Our goal is to define a ‘thunk server’, an actor implementation that receives arbitrary thunks (lambdas of type unit -> 'T) which it executes replying with the result. For this exercise we will be using Thespian, a distributed actor framework for F#. The choice of actor framework is not particularly important; Thespian should be easy to grasp however, since its programming model closely follows that of the F# MailboxProcessor. We start off with the simplest imaginable conception of how a thunk server should be implemented:

open Nessos.Thespian

// Actor API: a thunk and reply channel in which to send the result
type ThunkMessage = (unit -> obj) * IReplyChannel<Choice<obj, exn>>

// actor body definition
let rec serverLoop (self : Actor<ThunkMessage>) : Async<unit> =
    async {
        // receive next message
        let! thunk, reply = self.Receive()
        // execute, catching any exception
        let result : Choice<obj, exn> =
            try thunk () |> Choice1Of2
            with e -> Choice2Of2 e
        // reply
        do! reply.Reply result
        return! serverLoop self
    }

// initialize an actor instance in the current process
let server : Actor<ThunkMessage> = Actor.Start "thunkServer" serverLoop

We can now interface with our thunk server like so:

/// submit a thunk for evaluation to target actor ref
let evaluate (server : ActorRef<ThunkMessage>) (thunk : unit -> 'T) : 'T =
    // post to actor and wait for reply
    let result = server <!= fun replyChannel -> (fun () -> thunk () :> obj), replyChannel
    // downcast if value, raise if exception
    match result with
    | Choice1Of2 o -> o :?> 'T
    | Choice2Of2 e -> raise e

evaluate server.Ref (fun () -> 1 + 1) // returns 2

But is this implementation correct? Remember, our goal is to submit lambdas to a remote process for execution. Using the companion project we can test precisely this scenario:

// spawn a local windowed process that runs the actor
let server : ActorRef<ThunkMessage> = spawnWindow ()
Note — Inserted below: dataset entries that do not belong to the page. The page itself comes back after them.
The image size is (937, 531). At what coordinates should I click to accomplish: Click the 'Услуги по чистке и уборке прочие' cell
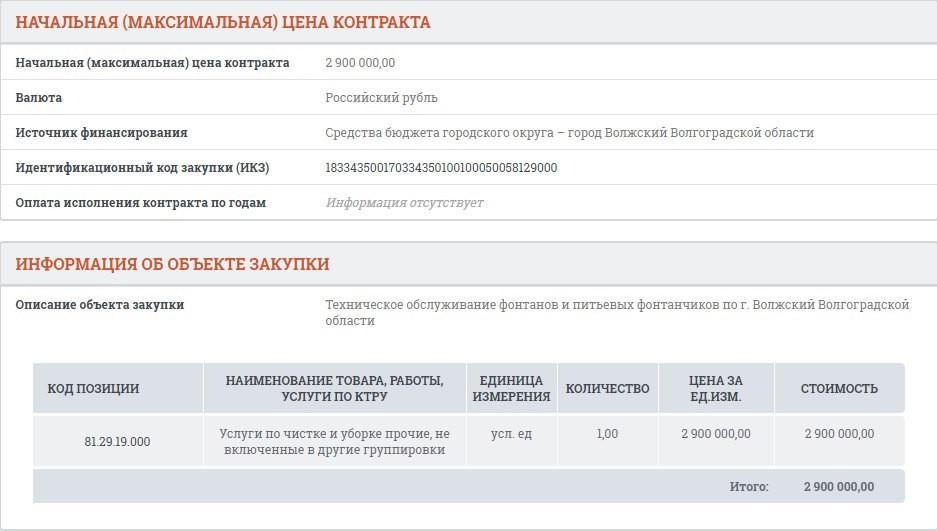(335, 441)
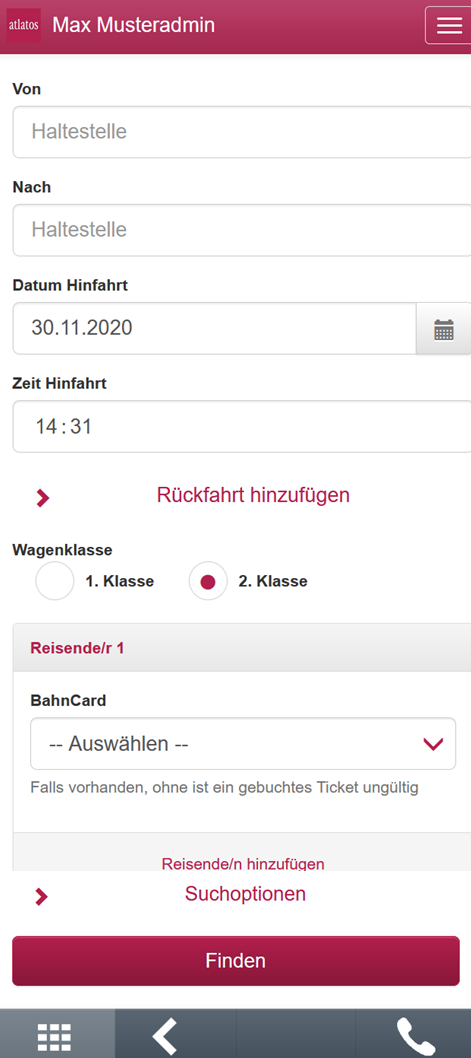Click the atlatos logo
The width and height of the screenshot is (471, 1058).
24,26
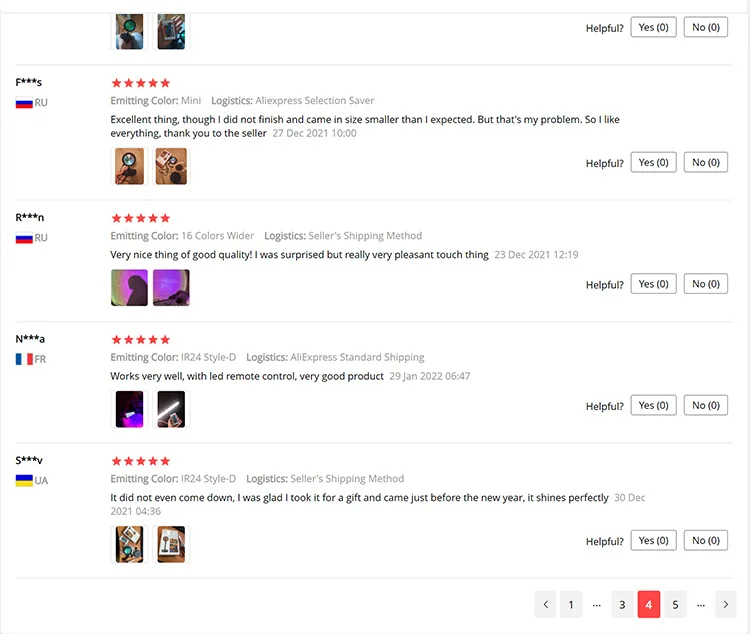Open page 1 of reviews
750x634 pixels.
[571, 604]
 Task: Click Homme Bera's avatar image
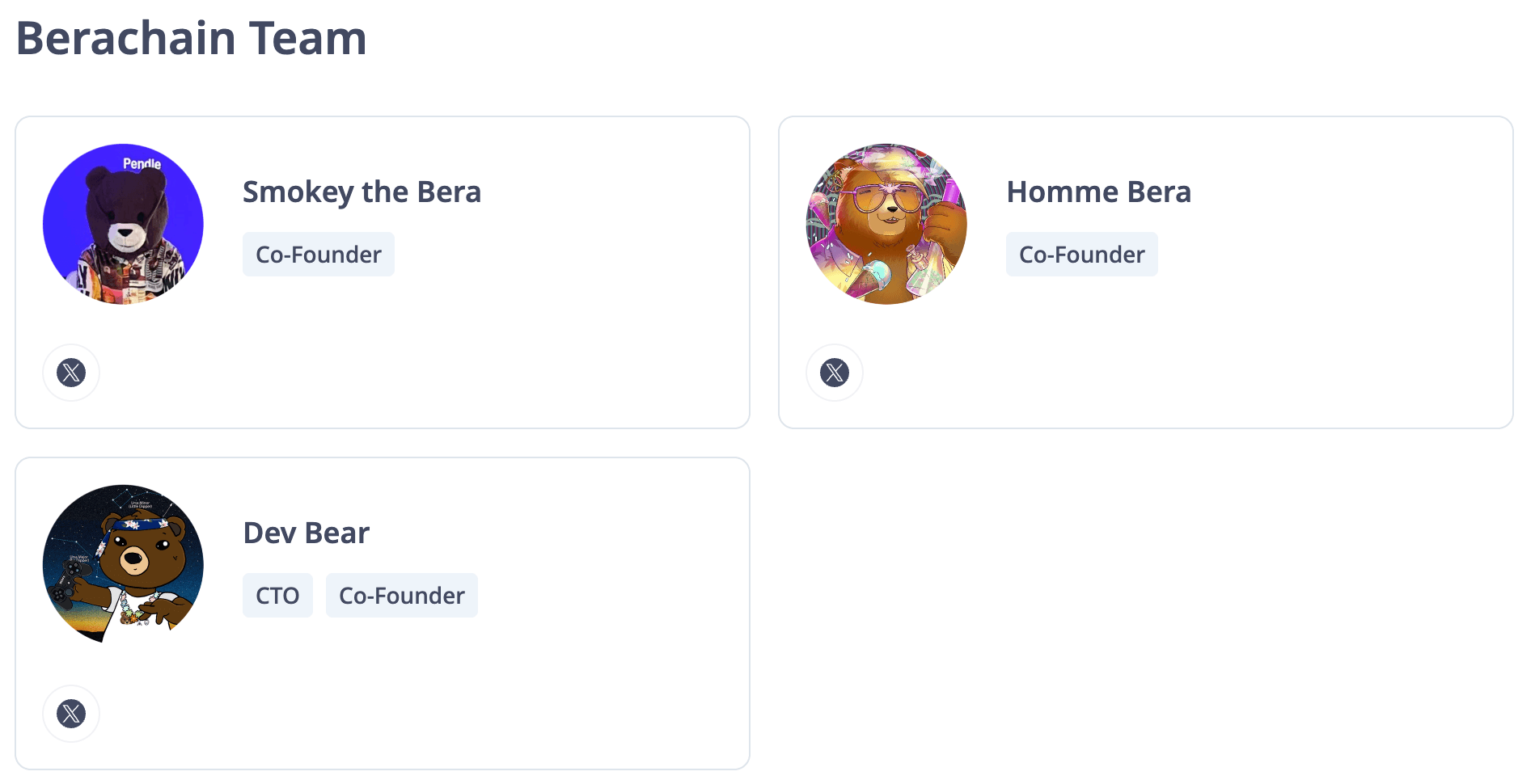pyautogui.click(x=886, y=224)
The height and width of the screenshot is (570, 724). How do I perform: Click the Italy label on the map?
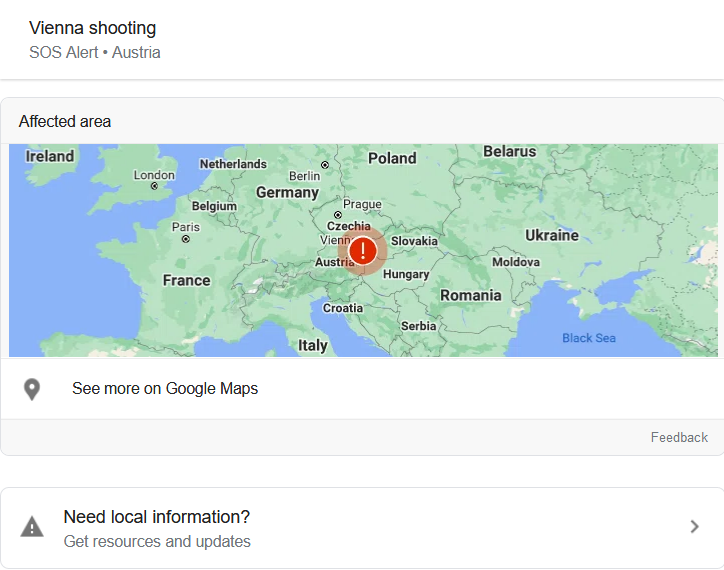(x=313, y=345)
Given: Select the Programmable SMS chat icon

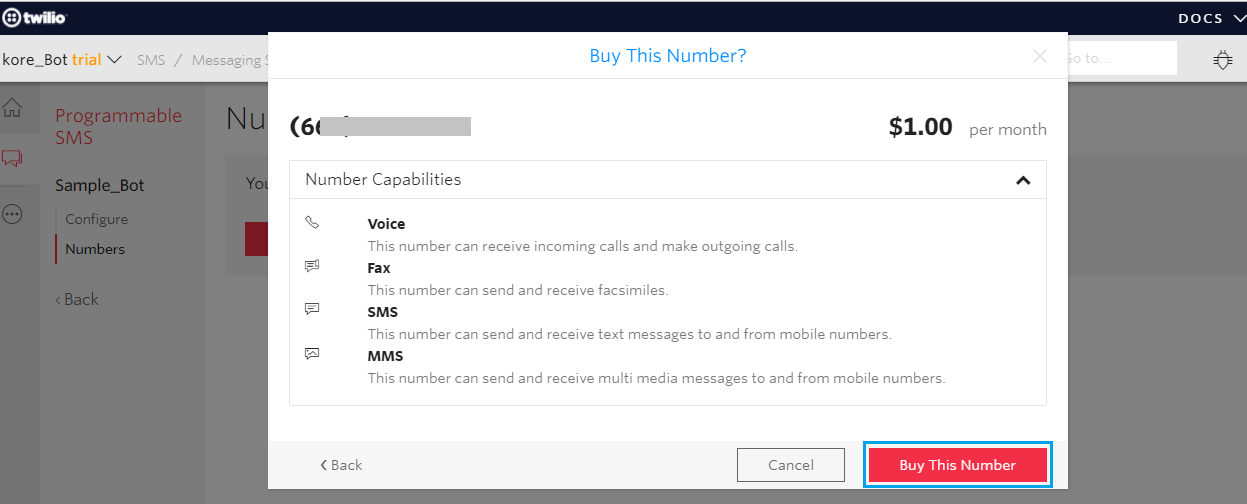Looking at the screenshot, I should tap(13, 158).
Let’s attempt to submit some code to the server:

// load a third party library and submit code for evaluation
#r "ThirdPartyLibrary.dll"
evaluate server ThirdPartyLibrary.thirdPartyLambda

Evaluation fails with the following error:

System.IO.FileNotFoundException: Could not load file or assembly 'ThirdPartyLibrary, Version=0.0.0.0, Culture=neutral, PublicKeyToken=null' or one of its dependencies. The system cannot find the file specified.
   at System.Reflection.RuntimeAssembly.GetType(RuntimeAssembly assembly, String name, Boolean throwOnError, Boolean ignoreCase, ObjectHandleOnStack type)
   at System.Reflection.RuntimeAssembly.GetType(String name, Boolean throwOnError, Boolean ignoreCase)
   at Nessos.FsPickler.ReflectionCache.loadMemberInfo(FSharpOption`1 tyConv, FSharpFunc`2 loadAssembly, FSharpFunc`2 getMethodSignature, CompositeMemberInfo mI)
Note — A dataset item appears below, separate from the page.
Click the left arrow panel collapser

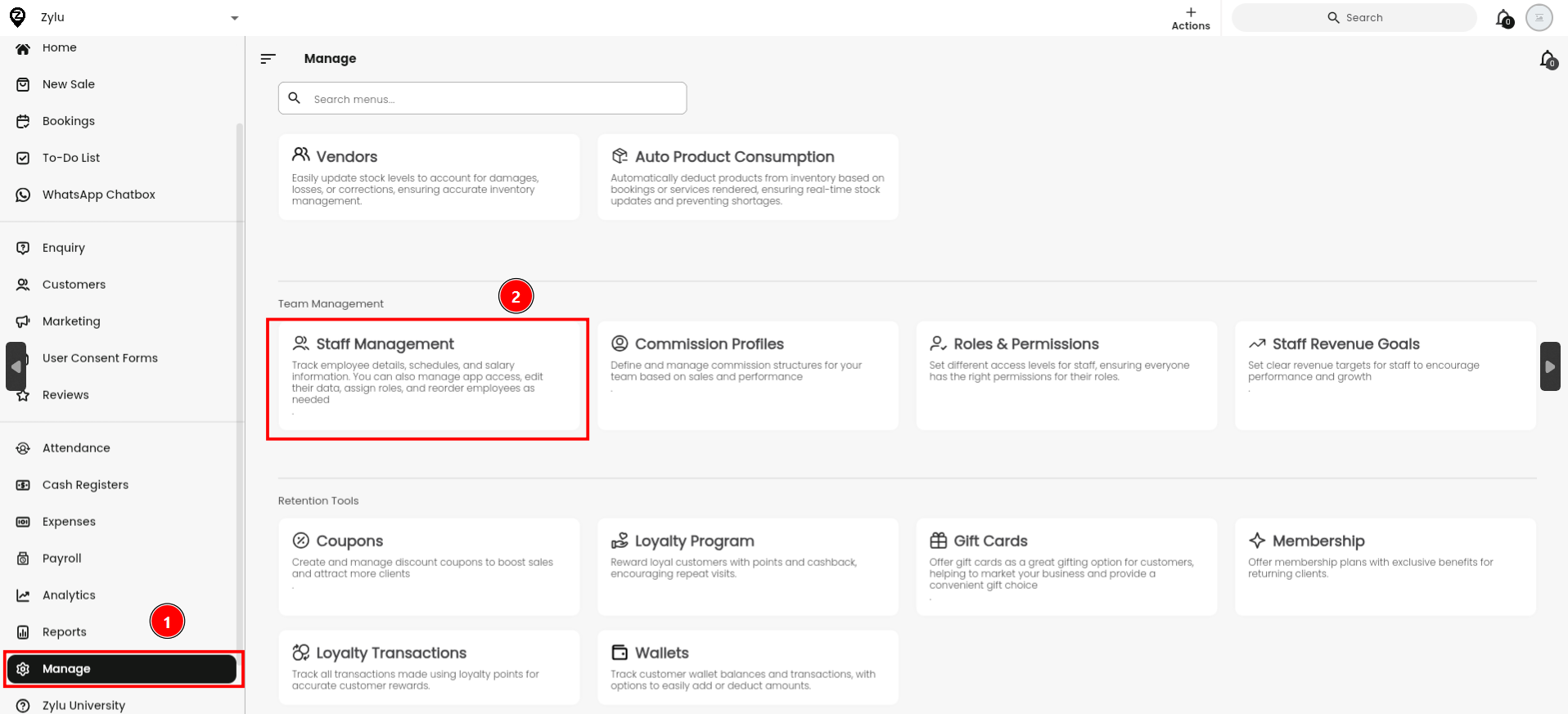pyautogui.click(x=16, y=366)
Why does this happen? Because lambdas in F# are not exactly values. Rather, they are instances of compiler generated classes that inherit the abstract type FSharpFunc. Needless to say, a lambda cannot be successfully deserialised in a process unless its particular underlying class is loaded in the current application domain.

Fixing the problem

So how can we fix the problem? A popular approach is to distribute code using expression trees. Expression trees are clearly values, hence can be easily serialised and evaluated in the target machine. However, this is not a satisfactory solution: expression trees do not support type definitions; evaluation of expression trees is not always efficient; expression trees can still reference code in out-of-reach assemblies. We need to to better than this! Our experience illustrates that a proper serialisation format for lambdas must also include their dependent assemblies. So let’s try to do precisely that:

open System.IO
open System.Reflection

// Raw assembly container
type AssemblyPackage =
    {
        FullName : string
        AssemblyImage : byte []
    }

// transitively traverse assembly dependencies for given object
let gatherDependencies (object:obj) : AssemblyPackage list =
    let rec aux (gathered : Map<string, Assembly>) (remaining : Assembly list) =
        match remaining with
        // ignored assembly
        | a :: rest when gathered.ContainsKey a.FullName || a.GlobalAssemblyCache -> aux gathered rest
        // came across new assembly, add to state and include transitive dependencies to inputs
        | a :: rest ->
            let dependencies = a.GetReferencedAssemblies() |> Seq.map Assembly.Load |> Seq.toList
            aux (Map.add a.FullName a gathered) (dependencies @ rest)
        // traversal complete, create assembly packages
        | [] ->
            gathered
            |> Seq.map (fun (KeyValue(_,a)) ->
                                { FullName = a.FullName
                                  AssemblyImage = File.ReadAllBytes a.Location })
            |> Seq.toList

    aux Map.empty [object.GetType().Assembly]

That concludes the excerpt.